February can be considered Love Month, and it was an honor for Sheen Magazine to speak with Dr. Kimberly Jahna. She is full of love for the community and CEO of Kindred Hearts.

Please introduce our Sheen Family to Dr. Kimberly Janha.
I am the daughter of Elbert and Earline, the Granddaughter of Maynard and Willie Mae, Hubbard (wife, Alice) and Julia Mae; the great-granddaughter of William and Mary; and, Ivory and Florence. My brothers call me Black, Kim, or Sis. My nieces and nephews call me Auntie/Ma. My most treasured name to answer to is Mum or Ma, by my bonus daughter Abie and my son, Ebrima. I offer this information to pay homage to my strong foundation! All in our own right are natural servants. Stories and personal memories of the lives of my grandparents, reflections of the teachings of my parents, and the responsibility of being a positive influence to the ones coming behind me, keep me humbled and remind me of the charge I have to be accountable.
I am called to minister, and while not ordained through an established religious organization, I have known my calling to serve through the teachings of Jesus Christ, since the age of thirteen. So, it’s not strange to me to find myself in the positions I am in socially and professionally. I GET TO SERVE, the constituents of Richland County, South Carolina, through my appointment as the Executive Director for the Richland County Legislative Delegation and Veterans Affairs Office. I am humbled to lead the mission to ensure those dear hearts who accept the responsibility to raise their kin’s children, as the Co-Founder/CEO of Kindred Hearts SC. I am offered the opportunity to share my belief in lifelong learning as a member of the Adjunct Faculty at Columbia International University. Imperative to my success in these arenas is the encounters with other servants that I am honored to serve with on the South Carolina Citizen Review Midlands Panel, SC Kinship Care Advisory Council, SC DSS Kinship Care Advisory Panel, and the collaborative partnerships developed to serve throughout South Carolina and through human service national contacts.

## CHALLENGES
**a.** Answer these about the interview:
(i) What do the interviewee's brothers call her?
(ii) Since what age has she known her calling to serve?
(iii) At which university is she a member of the Adjunct Faculty?
**b.** Retype the passage of the interview that begins with the words "February can be" and ends with "of Kindred Hearts.", keeping every character unchanged.
Answer from the interview alone.

## SOURCE DATA
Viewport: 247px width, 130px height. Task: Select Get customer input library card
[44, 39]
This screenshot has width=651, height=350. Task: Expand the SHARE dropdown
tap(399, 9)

## SOLUTIONS PER TASK
**a.**
(i) Black, Kim, or Sis
(ii) Since the age of thirteen
(iii) Columbia International University

**b.**
February can be considered Love Month, and it was an honor for Sheen Magazine to speak with Dr. Kimberly Jahna. She is full of love for the community and CEO of Kindred Hearts.